He chuckles low in his throat, his mismatched eyes shining like rare coins in their sockets. They're heavy eyes, I realize, and the weight of his gaze falls entirely on me. "You used me to put on quite the show earlier, O'otani. That kiss was theatrical."
"Do you expect me to apologize for using you? If you do, you think I'm a much better person than I am."
He leans over me, smiling devilishly, and murmurs "I never said that I minded being used. I probably should, given your husband is going to murder me, but I enjoyed our little show."
I flush, groggy and disoriented by his flirtation so early in the morning. Not entirely displeased, though, I notice to my chagrin. Yes, this is me being very, very stupid. But I can't bring myself to regret it. I enjoyed our little show, too. Almost too much.
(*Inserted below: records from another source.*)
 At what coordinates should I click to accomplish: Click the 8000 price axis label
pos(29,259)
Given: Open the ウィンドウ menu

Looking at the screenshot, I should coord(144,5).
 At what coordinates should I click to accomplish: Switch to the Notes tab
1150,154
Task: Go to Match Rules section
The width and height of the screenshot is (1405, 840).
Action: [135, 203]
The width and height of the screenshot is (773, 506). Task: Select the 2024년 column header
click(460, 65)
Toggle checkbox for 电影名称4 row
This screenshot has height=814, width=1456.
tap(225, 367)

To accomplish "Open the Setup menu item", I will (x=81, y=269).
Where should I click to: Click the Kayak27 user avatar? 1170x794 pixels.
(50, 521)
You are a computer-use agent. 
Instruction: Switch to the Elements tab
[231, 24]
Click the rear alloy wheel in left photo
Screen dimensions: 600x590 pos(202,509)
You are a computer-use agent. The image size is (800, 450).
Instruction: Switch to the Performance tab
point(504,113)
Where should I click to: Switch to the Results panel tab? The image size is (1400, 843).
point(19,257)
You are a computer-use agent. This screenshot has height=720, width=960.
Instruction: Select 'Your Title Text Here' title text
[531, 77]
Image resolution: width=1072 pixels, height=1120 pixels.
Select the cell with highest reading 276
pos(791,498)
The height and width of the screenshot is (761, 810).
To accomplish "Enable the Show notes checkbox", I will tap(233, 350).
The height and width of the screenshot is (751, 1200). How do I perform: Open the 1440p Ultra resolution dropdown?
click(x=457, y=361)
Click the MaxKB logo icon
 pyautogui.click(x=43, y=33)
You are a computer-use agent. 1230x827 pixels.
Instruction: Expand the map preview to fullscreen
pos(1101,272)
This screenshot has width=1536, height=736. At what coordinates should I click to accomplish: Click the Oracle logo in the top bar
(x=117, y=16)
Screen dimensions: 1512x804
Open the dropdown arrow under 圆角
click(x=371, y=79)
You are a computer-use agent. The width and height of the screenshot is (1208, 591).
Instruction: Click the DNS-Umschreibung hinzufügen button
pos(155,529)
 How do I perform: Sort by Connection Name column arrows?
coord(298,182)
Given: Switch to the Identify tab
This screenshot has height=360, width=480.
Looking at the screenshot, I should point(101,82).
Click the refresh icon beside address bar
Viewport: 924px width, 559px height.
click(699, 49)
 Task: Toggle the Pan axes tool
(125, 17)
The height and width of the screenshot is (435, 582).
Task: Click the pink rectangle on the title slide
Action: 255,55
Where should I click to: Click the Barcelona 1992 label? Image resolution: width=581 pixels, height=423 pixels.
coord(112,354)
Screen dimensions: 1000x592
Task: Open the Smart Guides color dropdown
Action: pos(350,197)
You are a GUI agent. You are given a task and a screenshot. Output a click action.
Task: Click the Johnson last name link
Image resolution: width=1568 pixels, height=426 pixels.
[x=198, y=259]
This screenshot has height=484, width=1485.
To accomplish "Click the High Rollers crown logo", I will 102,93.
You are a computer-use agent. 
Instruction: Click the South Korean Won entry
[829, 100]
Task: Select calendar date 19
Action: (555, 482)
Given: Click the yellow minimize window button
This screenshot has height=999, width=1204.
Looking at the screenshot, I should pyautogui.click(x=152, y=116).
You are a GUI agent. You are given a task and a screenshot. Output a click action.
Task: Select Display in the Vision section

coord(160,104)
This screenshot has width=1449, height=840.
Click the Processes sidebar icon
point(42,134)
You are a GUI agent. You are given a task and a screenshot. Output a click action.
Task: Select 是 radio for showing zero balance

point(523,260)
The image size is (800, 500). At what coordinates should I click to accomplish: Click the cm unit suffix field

"Now get up, dizsariza," he commands, hitting the top of my head with the practice sword again.
"Damn it, Roze! That hurt!"
"Cry me a fucking river," he purrs. "Now get up before I push you off the damn bed."
"You wouldn't dare!"
He just raises a dark brow. "Try me, O'otani. Just fucking try me."
Something about his tone and the intensity of his gaze makes me flush scarlet. Groggy and embarrassed and harassed, I complain the entire time it takes for me to pull my tired, saddle-weary body from the bed and snatch the wooden sword from his outstretched hand.
"Slave driver," I mutter, stretching. I pull my soft blue nightdress up higher because it's gaping. "Now get the fuck out."
He sighs, exasperated. "I told you that we're sparring, and I meant it."
"And am I to spar in my nightdress, then?" I ask derisively. "Imagine what a show that would give the Chalnori. And everyone else, for that matter. Now," I continue, "leave so I can change. If you don't, well, I remember a certain someone who once tried to take his pants off in front of me because he had to take a shower and apparently had something against shutting doors. But between you and me, I think he just wanted me to see him naked."
"Are you... flirting with me?" he asks.
"Me? A married woman? Never!" I exclaim lightly. Roze just smirks at me, clearly amused.
The Macchonesi-style house is built around a square courtyard, and that's where Roze leads me. The delicate silvery leaves of an ayamah tree rustle overhead. The sound is comforting. It reminds me of sitting on the rooftop with Shira and watching the sunset. Our favorite viewing location was right above the west gardens, and on summer nights, you could smell the spicy bite of qarakim bushes floating up from below, their pale blue flowers opening to the moon.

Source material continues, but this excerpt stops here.